Halicephalobus mephisto

Scientific classification
- Kingdom: Animalia
- Phylum: Nematoda
- Class: Chromadorea
- Order: Rhabditida
- Family: Panagrolaimidae
- Genus: Halicephalobus
- Species: H. mephisto
- Binomial name: Halicephalobus mephisto (Borgonie, García-Moyano, Litthauer, Bert, Bester, van Heerden, Möller, Erasmus, & Onstott, 2011)

= Halicephalobus mephisto =

- Authority: (Borgonie, García-Moyano, Litthauer, Bert, Bester, van Heerden, Möller, Erasmus, & Onstott, 2011)

Species of roundworm

Halicephalobus mephisto is a species of nematode, among a number of other roundworms, discovered by geoscientists Gaetan Borgonie and Tullis Onstott in 2011. It was detected in ore recovered from deep rock fracture water in several gold mines in South Africa 0.9 km, 1.3 km, and 3.6 km under the surface of the Earth. Onstott said that "it scared the life out of me when I first saw them moving", and explained that "they look like black little swirly things". The finding is significant because no other multicellular organism had ever been detected farther than 2 km below the Earth's surface. It is named after Mephistopheles, the Lord of the Underworld in the Faust story, and alludes to the fact it is found so deep under the Earth's surface.

Research has shown that Halicephalobus mephisto possesses special heat-shock and stress-response genes that allow it to survive over 3 kilometers below Earth's surface, in high temperatures and low oxygen conditions.

Halicephalobus mephisto is resistant to a temperature as high as 37 °C (higher than most terrestrial nematodes can tolerate), it reproduces asexually, and feeds on subterranean bacteria. According to radiocarbon dating, these worms live in groundwater that is 3,000–12,000 years old. The worms are also able to survive in waters with extremely low levels of oxygen, lower than one percent of the level of most oceans. This nematode is able to thrive in such extreme conditions due to its adaptations to the environment including changed cellular respiration pathways to facilitate survival in low levels of oxygen, an expansion in their stress-response gene families such as Hsp70 to aid in the protections against thermal damage, and its modified cytochrome c oxidase enzyme that helps stabilize respiration and elevated temperatures.

It is the deepest-living animal ever found, able to withstand heat and crushing pressure, and the first multicellular organism found at deep subsurface levels.

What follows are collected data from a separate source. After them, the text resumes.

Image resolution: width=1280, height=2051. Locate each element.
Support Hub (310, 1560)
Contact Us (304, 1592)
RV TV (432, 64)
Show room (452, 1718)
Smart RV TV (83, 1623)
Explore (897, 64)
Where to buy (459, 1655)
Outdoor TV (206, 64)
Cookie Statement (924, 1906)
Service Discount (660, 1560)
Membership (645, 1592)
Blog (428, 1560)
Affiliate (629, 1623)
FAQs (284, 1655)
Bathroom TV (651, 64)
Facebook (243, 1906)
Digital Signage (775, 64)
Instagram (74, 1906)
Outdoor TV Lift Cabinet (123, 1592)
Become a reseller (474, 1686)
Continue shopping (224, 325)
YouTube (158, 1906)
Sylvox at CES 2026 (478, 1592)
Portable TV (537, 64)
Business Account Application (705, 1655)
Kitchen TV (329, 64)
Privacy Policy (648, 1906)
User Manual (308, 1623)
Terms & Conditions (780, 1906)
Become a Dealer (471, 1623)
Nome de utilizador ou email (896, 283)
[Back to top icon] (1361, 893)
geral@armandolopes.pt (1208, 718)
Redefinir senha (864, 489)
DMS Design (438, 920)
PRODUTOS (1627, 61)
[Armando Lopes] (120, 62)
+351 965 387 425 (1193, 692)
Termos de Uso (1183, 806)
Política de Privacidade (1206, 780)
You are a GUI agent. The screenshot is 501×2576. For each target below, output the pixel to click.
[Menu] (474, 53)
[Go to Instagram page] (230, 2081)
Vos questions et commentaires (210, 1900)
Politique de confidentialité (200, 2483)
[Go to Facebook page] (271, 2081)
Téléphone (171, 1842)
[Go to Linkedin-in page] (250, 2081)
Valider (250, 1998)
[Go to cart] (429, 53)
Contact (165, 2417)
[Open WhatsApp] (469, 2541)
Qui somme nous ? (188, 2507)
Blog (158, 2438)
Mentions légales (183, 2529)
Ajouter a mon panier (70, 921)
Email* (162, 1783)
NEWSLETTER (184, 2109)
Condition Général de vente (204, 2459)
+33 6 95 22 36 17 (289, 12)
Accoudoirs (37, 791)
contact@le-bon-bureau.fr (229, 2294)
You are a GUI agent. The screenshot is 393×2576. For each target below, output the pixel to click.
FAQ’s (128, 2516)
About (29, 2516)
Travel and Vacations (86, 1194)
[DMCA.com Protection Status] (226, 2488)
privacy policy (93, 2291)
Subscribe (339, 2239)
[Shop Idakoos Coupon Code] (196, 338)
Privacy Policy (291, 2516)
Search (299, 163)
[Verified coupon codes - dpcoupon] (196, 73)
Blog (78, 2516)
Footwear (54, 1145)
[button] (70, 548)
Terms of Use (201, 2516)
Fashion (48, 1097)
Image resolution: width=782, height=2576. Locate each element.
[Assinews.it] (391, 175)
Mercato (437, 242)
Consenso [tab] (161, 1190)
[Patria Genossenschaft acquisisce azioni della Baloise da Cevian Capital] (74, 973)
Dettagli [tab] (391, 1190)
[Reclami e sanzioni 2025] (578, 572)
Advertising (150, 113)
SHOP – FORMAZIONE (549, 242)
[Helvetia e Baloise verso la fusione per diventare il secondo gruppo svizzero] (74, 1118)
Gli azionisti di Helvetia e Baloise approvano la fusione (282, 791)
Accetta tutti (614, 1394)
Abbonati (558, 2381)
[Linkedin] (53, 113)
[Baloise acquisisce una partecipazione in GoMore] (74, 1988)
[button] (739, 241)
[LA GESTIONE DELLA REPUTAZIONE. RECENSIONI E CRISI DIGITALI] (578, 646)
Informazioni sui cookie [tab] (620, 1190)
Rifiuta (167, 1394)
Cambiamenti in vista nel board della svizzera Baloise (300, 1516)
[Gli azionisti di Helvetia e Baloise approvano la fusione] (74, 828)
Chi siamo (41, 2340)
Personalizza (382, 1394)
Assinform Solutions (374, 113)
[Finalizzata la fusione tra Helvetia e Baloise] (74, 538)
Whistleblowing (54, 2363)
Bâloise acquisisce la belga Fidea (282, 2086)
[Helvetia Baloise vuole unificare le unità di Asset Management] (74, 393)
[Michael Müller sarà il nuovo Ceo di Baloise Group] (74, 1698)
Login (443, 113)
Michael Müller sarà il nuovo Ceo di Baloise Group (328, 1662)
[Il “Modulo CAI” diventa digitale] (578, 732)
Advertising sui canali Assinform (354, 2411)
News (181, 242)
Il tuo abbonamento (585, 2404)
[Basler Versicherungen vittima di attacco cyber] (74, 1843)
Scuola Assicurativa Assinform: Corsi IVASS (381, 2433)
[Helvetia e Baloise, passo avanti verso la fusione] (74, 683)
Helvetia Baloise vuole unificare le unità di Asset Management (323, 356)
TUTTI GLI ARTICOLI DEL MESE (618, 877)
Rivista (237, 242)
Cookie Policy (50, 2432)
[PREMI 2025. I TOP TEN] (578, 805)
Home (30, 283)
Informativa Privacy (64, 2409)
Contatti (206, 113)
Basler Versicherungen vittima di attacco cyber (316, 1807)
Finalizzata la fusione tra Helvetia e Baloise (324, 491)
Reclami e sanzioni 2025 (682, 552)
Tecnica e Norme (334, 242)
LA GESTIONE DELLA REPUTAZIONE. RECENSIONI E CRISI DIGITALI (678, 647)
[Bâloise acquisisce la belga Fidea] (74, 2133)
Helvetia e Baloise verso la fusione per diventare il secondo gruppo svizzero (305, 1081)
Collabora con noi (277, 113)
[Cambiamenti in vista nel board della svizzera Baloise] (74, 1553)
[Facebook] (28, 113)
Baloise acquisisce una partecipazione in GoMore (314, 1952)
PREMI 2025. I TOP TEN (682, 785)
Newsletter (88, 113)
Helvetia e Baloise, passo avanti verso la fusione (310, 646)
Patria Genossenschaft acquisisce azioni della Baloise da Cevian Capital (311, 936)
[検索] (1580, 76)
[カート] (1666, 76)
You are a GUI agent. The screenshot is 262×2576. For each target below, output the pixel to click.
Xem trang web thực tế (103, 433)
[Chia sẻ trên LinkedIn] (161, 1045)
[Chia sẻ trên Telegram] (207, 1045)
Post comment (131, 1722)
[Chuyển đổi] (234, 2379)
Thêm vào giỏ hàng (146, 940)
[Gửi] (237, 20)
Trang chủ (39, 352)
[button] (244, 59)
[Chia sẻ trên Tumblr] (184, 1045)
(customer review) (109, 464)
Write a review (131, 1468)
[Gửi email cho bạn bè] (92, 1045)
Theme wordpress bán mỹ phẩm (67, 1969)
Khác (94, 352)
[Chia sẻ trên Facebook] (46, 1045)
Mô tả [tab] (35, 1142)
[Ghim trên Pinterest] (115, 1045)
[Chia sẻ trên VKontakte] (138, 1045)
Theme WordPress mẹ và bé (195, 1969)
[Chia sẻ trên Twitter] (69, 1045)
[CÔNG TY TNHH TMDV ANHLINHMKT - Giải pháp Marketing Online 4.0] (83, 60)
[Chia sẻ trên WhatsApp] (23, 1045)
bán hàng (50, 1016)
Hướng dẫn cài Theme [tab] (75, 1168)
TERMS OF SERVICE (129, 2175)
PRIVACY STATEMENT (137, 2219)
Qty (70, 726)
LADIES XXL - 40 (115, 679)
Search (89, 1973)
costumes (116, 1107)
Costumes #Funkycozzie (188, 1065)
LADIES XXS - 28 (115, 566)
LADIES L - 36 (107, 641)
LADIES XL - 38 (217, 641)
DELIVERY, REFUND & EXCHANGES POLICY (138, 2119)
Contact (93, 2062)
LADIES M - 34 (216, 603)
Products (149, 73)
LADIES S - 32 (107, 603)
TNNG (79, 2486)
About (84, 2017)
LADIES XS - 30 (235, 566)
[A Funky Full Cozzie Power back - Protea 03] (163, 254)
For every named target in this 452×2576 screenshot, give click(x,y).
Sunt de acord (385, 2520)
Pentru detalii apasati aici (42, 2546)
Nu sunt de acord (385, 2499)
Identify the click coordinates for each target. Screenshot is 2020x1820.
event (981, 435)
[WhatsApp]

A previously known species found at similar depths in the same study was Plectus aquatilis. Borgonie said that the worm was similar to the detritus-feeding species found on the surface, and probably descended from surface species. Such species are also able to survive extremes of temperature, and so, for Borgonie, the fact the first animal discovered at this depth was a worm was unsurprising. The team hypothesised that the species was descended from animals on the surface that were washed down the Earth's crust by rainwater.

Halicephalobus mephisto worms measure from 0.5 to 0.56 mm in length. Though species in the genus Halicephalobus have few distinguishing features, H. mephisto can be differentiated from other species within its genus by its comparatively long tail, which is between 110 and 130 micrometres in length. It is somewhat closely related to the mammalian pathogen Halicephalobus gingivalis, but is more closely related to certain unnamed species of the genus.

In 2019, genome sequencing of the nematode indicated that there were expansions of the 70 kilodalton heat shock protein (Hsp70) and avrRpt2 -induced gene 1 (AIG1) proteins, both of which are transcriptionally induced under heat stress. De novo Illumina assembly with PacBio reads produced a 61.4 Mb assembly made of 880 scaffold and 313 kb N50.

The water Halicephalobus mephisto was found in contained aerobic and anaerobic bacteria. Unlike other nematodes, it does not prefer Escherichia coli, and would rather feed on the sulphophile endolith and depth specialist Desulforudis audaxviator. The found specimen of H. mephisto propagated through parthenogenesis.